**Data under study**
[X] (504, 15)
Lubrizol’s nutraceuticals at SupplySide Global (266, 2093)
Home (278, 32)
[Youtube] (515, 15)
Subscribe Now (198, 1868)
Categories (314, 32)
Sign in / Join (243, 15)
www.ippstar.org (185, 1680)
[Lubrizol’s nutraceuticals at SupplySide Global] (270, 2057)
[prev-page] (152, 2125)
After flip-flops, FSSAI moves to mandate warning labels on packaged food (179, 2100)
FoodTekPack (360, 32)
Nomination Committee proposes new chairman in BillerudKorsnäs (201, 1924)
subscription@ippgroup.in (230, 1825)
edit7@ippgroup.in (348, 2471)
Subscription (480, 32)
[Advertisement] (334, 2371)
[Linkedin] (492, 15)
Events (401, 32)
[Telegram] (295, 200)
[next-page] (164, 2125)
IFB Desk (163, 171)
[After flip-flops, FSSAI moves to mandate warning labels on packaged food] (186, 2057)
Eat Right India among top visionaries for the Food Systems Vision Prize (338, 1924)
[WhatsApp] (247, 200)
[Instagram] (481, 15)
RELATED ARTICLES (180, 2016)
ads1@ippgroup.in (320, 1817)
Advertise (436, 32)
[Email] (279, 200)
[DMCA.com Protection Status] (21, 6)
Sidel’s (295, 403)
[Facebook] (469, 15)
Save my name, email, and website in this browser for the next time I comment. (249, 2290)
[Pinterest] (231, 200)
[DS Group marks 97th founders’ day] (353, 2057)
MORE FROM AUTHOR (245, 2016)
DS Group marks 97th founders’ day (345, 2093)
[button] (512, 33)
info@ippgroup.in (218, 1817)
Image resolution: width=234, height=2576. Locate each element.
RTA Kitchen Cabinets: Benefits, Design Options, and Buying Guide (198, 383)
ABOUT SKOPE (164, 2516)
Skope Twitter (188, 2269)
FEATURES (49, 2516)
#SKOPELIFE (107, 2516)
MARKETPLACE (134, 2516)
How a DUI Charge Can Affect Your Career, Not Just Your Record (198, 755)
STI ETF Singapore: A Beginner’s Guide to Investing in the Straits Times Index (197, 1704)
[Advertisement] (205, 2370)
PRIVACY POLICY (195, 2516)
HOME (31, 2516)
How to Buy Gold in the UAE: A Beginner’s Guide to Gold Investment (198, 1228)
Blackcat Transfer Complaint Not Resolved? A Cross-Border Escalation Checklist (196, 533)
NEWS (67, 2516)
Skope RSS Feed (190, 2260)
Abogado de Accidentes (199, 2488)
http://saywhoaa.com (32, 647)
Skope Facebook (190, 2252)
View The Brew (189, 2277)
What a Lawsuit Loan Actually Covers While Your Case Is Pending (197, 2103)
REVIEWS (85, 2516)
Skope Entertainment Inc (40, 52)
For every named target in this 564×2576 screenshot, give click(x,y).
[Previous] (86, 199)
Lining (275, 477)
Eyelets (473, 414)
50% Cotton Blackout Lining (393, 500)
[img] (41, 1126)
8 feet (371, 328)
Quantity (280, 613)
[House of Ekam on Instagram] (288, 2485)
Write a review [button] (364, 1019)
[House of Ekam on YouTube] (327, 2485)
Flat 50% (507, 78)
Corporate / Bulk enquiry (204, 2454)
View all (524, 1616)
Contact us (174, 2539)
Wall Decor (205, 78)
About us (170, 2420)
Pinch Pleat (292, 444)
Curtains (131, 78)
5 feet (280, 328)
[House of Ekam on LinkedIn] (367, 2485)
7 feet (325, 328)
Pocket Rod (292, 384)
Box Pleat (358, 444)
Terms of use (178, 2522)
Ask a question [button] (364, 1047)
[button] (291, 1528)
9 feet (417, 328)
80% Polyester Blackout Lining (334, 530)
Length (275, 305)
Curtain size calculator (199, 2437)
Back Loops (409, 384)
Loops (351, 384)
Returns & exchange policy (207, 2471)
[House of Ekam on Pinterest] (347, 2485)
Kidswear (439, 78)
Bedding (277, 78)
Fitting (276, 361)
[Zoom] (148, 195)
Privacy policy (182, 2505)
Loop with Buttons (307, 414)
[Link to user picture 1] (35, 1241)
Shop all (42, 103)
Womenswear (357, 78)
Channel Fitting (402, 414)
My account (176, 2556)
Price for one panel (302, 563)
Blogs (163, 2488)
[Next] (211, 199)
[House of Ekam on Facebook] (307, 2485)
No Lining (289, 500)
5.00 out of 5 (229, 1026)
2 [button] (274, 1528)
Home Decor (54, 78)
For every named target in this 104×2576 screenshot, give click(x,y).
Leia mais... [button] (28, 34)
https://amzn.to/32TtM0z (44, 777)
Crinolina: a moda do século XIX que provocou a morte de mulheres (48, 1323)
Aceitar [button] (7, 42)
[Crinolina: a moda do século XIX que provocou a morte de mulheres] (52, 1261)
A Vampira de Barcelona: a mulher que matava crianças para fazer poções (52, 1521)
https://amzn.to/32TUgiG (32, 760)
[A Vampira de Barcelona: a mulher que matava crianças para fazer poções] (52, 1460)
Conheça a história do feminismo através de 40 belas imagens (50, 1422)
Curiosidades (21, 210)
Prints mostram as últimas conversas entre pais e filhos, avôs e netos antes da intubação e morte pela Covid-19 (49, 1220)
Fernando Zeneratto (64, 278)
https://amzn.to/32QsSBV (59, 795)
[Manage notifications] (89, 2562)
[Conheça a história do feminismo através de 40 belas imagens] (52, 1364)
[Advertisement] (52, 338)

**Work to be completed**
Return, from the material above, every line with the word "Lining".

**Response for this exercise**
Lining (275, 477)
50% Cotton Blackout Lining (393, 500)
80% Polyester Blackout Lining (334, 530)
No Lining (289, 500)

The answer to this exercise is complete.